* **La consigna**: Transcribe sin cambios la parte del texto sobre la revolución de los comités que comienza en las palabras que contienen "La revolución de"; detente después de "semestre de 1936.".

La revolución de los comités, de Agustín Guillamón, publicada por Aldarull/ El Grillo Libertario (2012), es una obra imprescindible sobre la Guerra civil en Cataluña. Desde una novedosa redacción histórica, los propios protagonistas explican, en primera persona del presente, los acontecimientos vividos en la Barcelona revolucionaria durante el segundo semestre de 1936.
Las revoluciones sociales, esas tentativas de reorganización de la producción y de la sociedad sobre nuevas bases, son extremadamente raras en la historia. En el siglo XX estallaron la revolución rusa, protagonizada por los soviets, la revolución alemana, caracterizada por los räters (consejos) y la revolución española, identificada con los comités. Soviets, räters y comités fueron los potenciales órganos de poder de la clase obrera en cada una de esas revoluciones.

* **Fragmento de origen**:
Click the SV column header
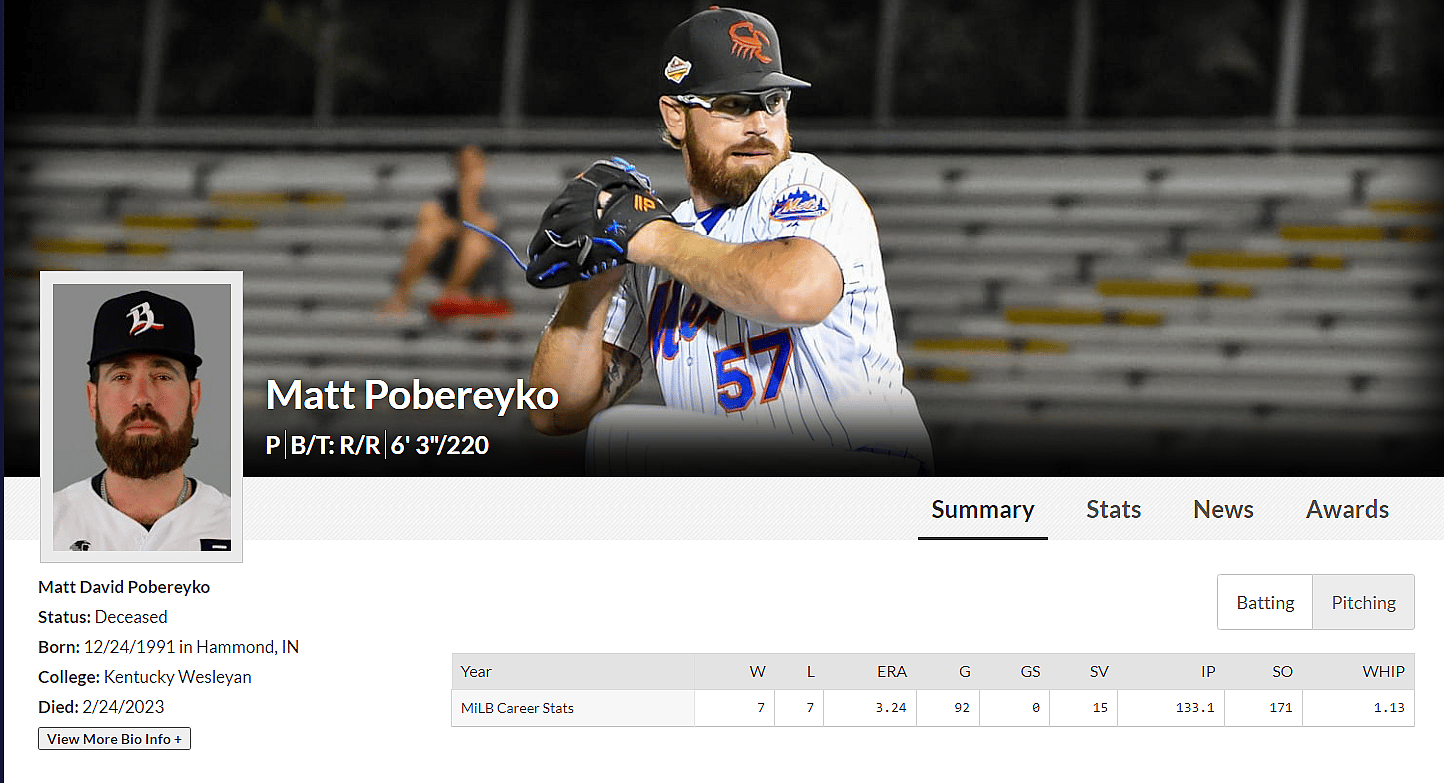Viewport: 1444px width, 783px height. click(1099, 672)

* **Respuesta completa**:
La revolución de los comités, de Agustín Guillamón, publicada por Aldarull/ El Grillo Libertario (2012), es una obra imprescindible sobre la Guerra civil en Cataluña. Desde una novedosa redacción histórica, los propios protagonistas explican, en primera persona del presente, los acontecimientos vividos en la Barcelona revolucionaria durante el segundo semestre de 1936.